Growing up in the Bronx has allowed me to become a better leader and a better person. “I have this leadership ability that God has given me and it has just kept growing and growing. Like it or not, people will take my lead. When I was young, I didn’t know how to deal with it, but I know now no one can lead a team like I can.”

Playground tough

Velez was 11 when she first had a basketball in her hand. She competed on the playgrounds with boys and not only honed her skills, but developed a competitive toughness in a city where basketball is king, and the games are nose-to-nose gritty.

“Playing in New York, no matter who I played against, I always made sure the boys played hard against me,” Velez said. “They would try to beat me and I would say go ahead and try.

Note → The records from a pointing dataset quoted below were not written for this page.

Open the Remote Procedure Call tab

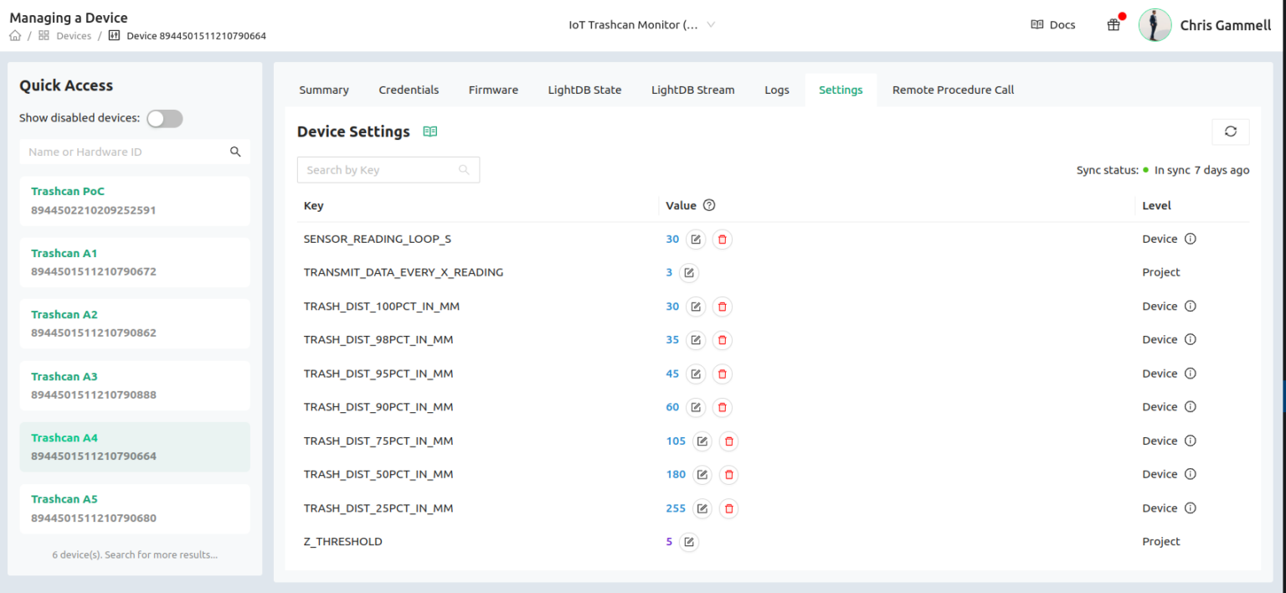point(953,90)
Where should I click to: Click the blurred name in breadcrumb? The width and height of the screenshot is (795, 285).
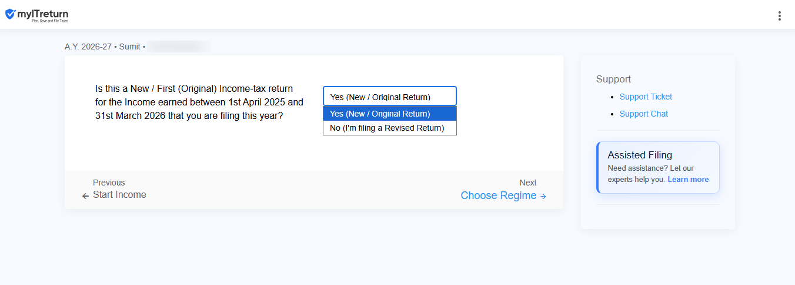pyautogui.click(x=178, y=47)
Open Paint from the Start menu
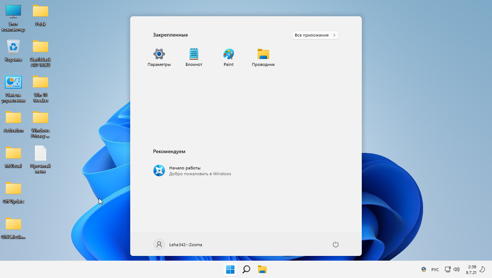The width and height of the screenshot is (492, 278). pos(228,57)
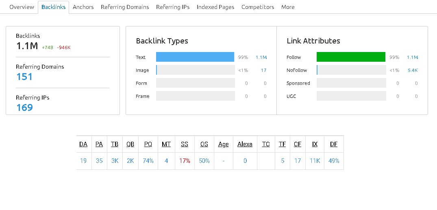Open the Referring Domains tab
The width and height of the screenshot is (437, 210).
[x=125, y=7]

“I just had a hunger. Whenever you play basketball on a playground in the Bronx everyone is going to play hard. You might get hurt, but I didn’t back down. I just learned so much about playing fundamental basketball.”

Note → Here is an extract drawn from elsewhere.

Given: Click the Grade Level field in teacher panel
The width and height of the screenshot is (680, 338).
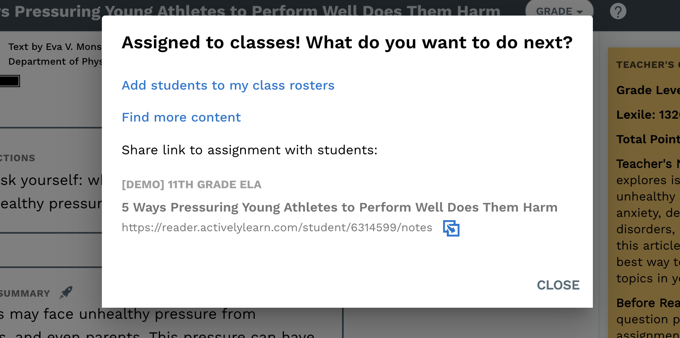Looking at the screenshot, I should click(x=648, y=90).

Life on the playground courts was even more challenging for Velez because she had to prove herself to boys who weren’t all that thrilled about facing her.

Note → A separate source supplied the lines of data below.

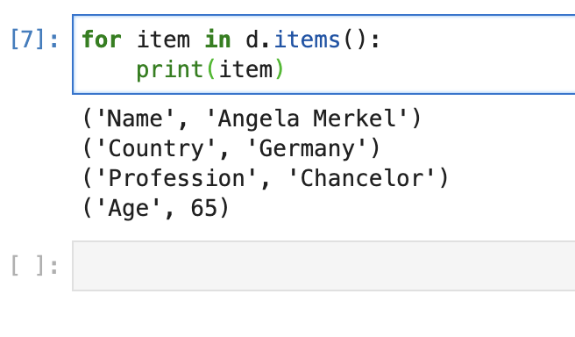This screenshot has height=337, width=575.
Task: Click the 'Germany' output value
Action: tap(308, 148)
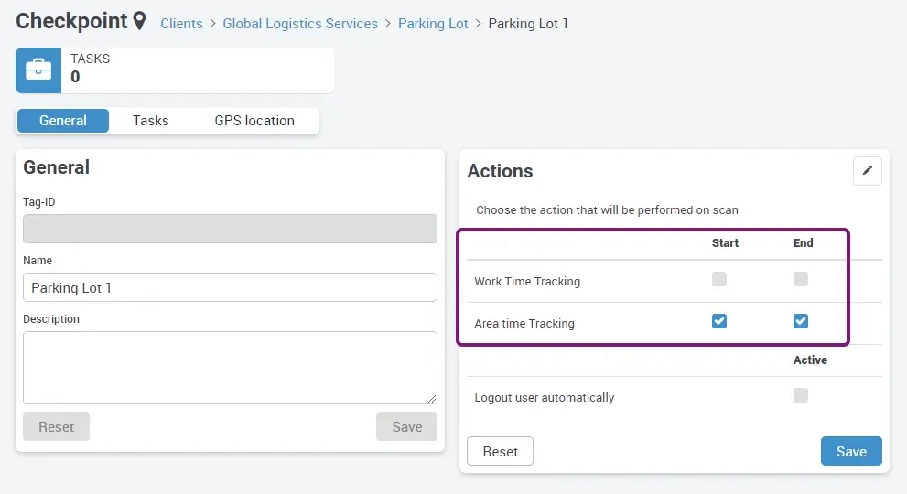Image resolution: width=907 pixels, height=494 pixels.
Task: Open the GPS location tab
Action: 254,121
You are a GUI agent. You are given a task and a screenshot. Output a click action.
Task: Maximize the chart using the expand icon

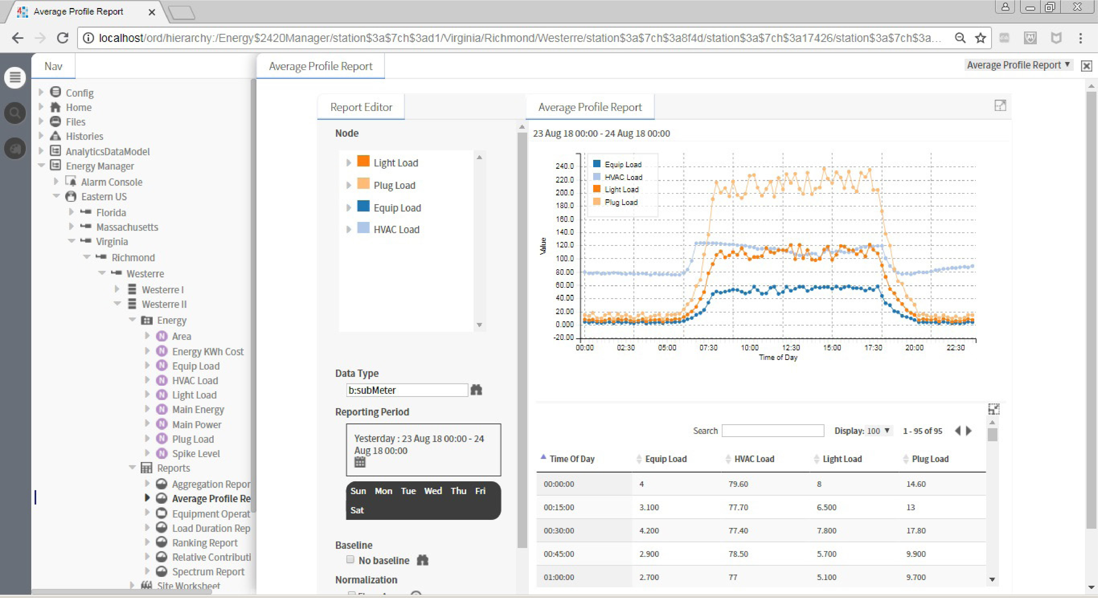click(1000, 105)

“I played on the boy’s team in junior high,” Velez said. “Competing with the boys made me step up. I didn’t want to get ‘beaten up on’ so it made me tough.”

Growing up Velez always loved being outside. No one handed her a basketball. She just picked one up and started playing.

“My Dad would always want me to stay inside and watch television with him,” Velez said. “All I wanted to do was to go play basketball.

“I used to go out around eight at night and not come back home until midnight playing basketball. I would sometimes go to the park at 5 a.m. and stay there all day. I love it. All I always wanted to do was go outside and play basketball.”

LSU bound

Velez was sporting a purple LSU hoodie on campus this week. She, and her teammate Aalyah Del Rosario, a 6-foot-6 post player, are part of the 2023 recruiting class ranked No. 1 in the country. Del Rosario was a McDonald’s All-American this season.

The New York City playgrounds are filled with players who could star on college or even NBA teams, but the majority of them don’t get the breaks they need to move on. Velez realizes what it means for her to become a college player and perhaps an WNBA star.

“If you are in the Bronx, you may not have the hope that you can make it this far,” Velez said. “It is a different world growing up in New York and in the Bronx. It is really hard to get out of there.

“To get out of that you have to have the right people around you to help you realize the possibilities. Just having good people around me was such a big thing for me.”

Velez was in Dallas, Texas last week to watch her team win the NCAA Women’s Basketball Championship.

“Watching the games and looking around at the atmosphere and the possibility of me one day playing on that stage was so emotional, “Velez said. “It was mind blowing.

“I’m definitely looking forward to playing at LSU. From my standpoint it is a blessing.”

LSU coach Kim Mulkey is expecting Velez to be the point guard of the future for the Tigers. Shewmake has been impressed with how LSU has formed a relationship with Velez.

“They are always FaceTiming each other and group chatting and talking,” Shewmake said. “They are so close as a team.

“They have followed our team and what we do. You can already see a very tight-knit family-like atmosphere there. Hopefully Angelica and Aayla will be able to take some of the values from here to LSU.”

Six members of the Webb team have signed with schools from the “Power Five” conferences. In addition to Velez and Del Rosario, guard Bree Robinson will play for Michigan State, forward Lauren Rust has signed with Pitt, forward Rhema Collins is heading to Ole Miss and forward Aurora Sanchez-Almon has signed with Miami.

It has been a busy time for Velez, but before she leaves for college Shewmake has one more thing he wants her to do.

Shewmake said, “Before she leaves school I want her to pet a cow.”